_Document section_.
-- Opening Marker --

Are you looking to start a community pantry? Here’s an eye-opening statistic: The Greater Vancouver Food Bank, serving Vancouver, Burnaby and the North Shore, has seen a 35% rise in demand in the first quarter of 2022. And with the skyrocketing costs of fuel and groceries and the current rate of inflation, food insecurity is only expected to rise. 

One initiative that’s aimed at fighting and de-stigmatizing food insecurity at a grass roots level is the community pantry. Founded on the concept of mutual aid, pantries follow the “Take what you need, leave what you can,” approach. 

How we got involved

We first got involved with the Vancouver Community Fridge Project in 2021 when one of their volunteers asked us if we could repair an existing pantry. Our Alair Vancouver team built a door and added a latch to the pantry to ensure that the local wildlife (those pesky raccoons!) couldn’t get at the food.  

Earlier this year, we at Alair Delta volunteered to build a new pantry for an East Vancouver Synagogue. They were looking to install one behind their building. The goal was to help fight food insecurity in their area and to foster a greater sense of community in the neighbourhood. 

We are seeing more and more community pantries and fridges pop up in the lower mainland. If you are interested in building one of your own, here are our top 10 tips to get you started. 

Our top 10 tips for building your community pantry

1 We used standard plywood with exterior grade primer and paint to protect the pantry. If it’s not protected from the elements, we suggest adding a bit of an overhang with shingles on it to help shield it from our rainy West Coast weather.  

2. We also added legs to ours to raise it off the ground and protect it from moisture.

-- Closing Marker --

[Items from a data source]

-- Opening Marker --

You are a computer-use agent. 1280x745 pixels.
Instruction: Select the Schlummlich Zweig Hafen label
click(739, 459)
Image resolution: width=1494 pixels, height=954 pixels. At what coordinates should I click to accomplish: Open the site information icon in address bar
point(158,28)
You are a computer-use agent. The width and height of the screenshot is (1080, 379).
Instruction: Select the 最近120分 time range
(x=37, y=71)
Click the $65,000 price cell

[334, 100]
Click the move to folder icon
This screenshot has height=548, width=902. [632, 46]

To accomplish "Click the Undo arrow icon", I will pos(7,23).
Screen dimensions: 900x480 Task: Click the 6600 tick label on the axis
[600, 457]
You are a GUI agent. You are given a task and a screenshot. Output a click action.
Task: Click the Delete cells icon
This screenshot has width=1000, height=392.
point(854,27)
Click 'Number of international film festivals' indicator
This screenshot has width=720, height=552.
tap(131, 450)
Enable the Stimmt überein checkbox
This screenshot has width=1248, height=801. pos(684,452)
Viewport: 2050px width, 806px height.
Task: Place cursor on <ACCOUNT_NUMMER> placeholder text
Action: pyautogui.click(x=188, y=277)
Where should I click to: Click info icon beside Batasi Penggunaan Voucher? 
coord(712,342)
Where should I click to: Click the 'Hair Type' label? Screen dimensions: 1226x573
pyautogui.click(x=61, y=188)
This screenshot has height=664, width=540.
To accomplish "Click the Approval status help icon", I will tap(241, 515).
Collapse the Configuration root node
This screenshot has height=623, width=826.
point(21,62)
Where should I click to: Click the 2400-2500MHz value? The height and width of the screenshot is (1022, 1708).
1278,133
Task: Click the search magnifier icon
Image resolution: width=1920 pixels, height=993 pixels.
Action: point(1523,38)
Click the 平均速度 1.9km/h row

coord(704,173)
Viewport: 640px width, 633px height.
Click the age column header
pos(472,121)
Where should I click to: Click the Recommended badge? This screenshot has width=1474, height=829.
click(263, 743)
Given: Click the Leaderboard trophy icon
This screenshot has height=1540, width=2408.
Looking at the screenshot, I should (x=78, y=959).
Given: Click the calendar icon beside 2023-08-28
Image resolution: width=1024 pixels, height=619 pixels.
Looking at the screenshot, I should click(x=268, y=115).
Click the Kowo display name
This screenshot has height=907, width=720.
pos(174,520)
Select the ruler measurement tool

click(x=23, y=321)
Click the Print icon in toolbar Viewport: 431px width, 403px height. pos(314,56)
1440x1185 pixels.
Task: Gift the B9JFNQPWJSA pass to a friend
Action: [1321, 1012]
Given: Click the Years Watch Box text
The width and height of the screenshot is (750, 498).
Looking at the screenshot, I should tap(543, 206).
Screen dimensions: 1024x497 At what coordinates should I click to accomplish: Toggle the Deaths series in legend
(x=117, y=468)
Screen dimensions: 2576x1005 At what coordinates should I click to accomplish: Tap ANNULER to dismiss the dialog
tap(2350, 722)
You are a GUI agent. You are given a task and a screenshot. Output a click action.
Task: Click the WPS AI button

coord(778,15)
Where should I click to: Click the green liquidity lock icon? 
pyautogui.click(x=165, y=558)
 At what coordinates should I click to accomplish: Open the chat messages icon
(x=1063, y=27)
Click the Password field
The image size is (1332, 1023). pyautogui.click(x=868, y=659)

-- Closing Marker --

_Tasks_.
[1] From the article on community pantries, extract word for word the passage that starts at "We first got" and ends after "at the food.".
[2] Using the article on community pantries, say whether each statement below agrees with it, answering yes or no and quoting the words of the article that decide it. (a) The Greater Vancouver Food Bank saw a 35% rise in demand in the first quarter of 2022. (b) The Alair Vancouver team built the new pantry for an East Vancouver Synagogue. (c) Legs were added to the pantry to raise it off the ground.
[3] Proceed with the article on community pantries from the point where it stops.

_Task-by-task answers_.
[1]
We first got involved with the Vancouver Community Fridge Project in 2021 when one of their volunteers asked us if we could repair an existing pantry. Our Alair Vancouver team built a door and added a latch to the pantry to ensure that the local wildlife (those pesky raccoons!) couldn’t get at the food.

[2]
(a) Yes: "has seen a 35% rise in demand in the first quarter of 2022"
(b) No: "we at Alair Delta volunteered to build a new pantry for an East Vancouver Synagogue"
(c) Yes: "We also added legs to ours to raise it off the ground and protect it from moisture."

[3]
3. Doors are a must.  We used plexiglass on ours so that users can easily see what’s inside. 

4. We also added roller catch on the doors to help them stay closed.

5. Don’t forget about accessibility. The Americans with Disabilities Act says handles and catches should be from 34″ to 48″ off the ground for maximum accessibility. 

6. Make it eye-catching and welcoming by painting it fun, bright colours. 

7. Place the pantry in one of two places: Either in an area that’s quite visible with lots of passers-by. Or, consider tucking it away in an alley, which can give users more privacy. (Of course, be sure to get permission from property owners before you install your pantry!) 

8. Stock it with any food that’s unopened and isn’t expired. We’ve found that things like canned stews, soups and pastas all go quickly. Proteins are also a big hit, things like peanut butter, canned beans, and canned meats. 

9. Add other necessities too. Feminine hygiene products or diapers can be expensive to buy and they aren’t always available at food banks. Pet food also does quite well. 

10. Spread the news! Share your pantry on social media or let the local community pantry project (if there is one) know about it so they can add it to their online map.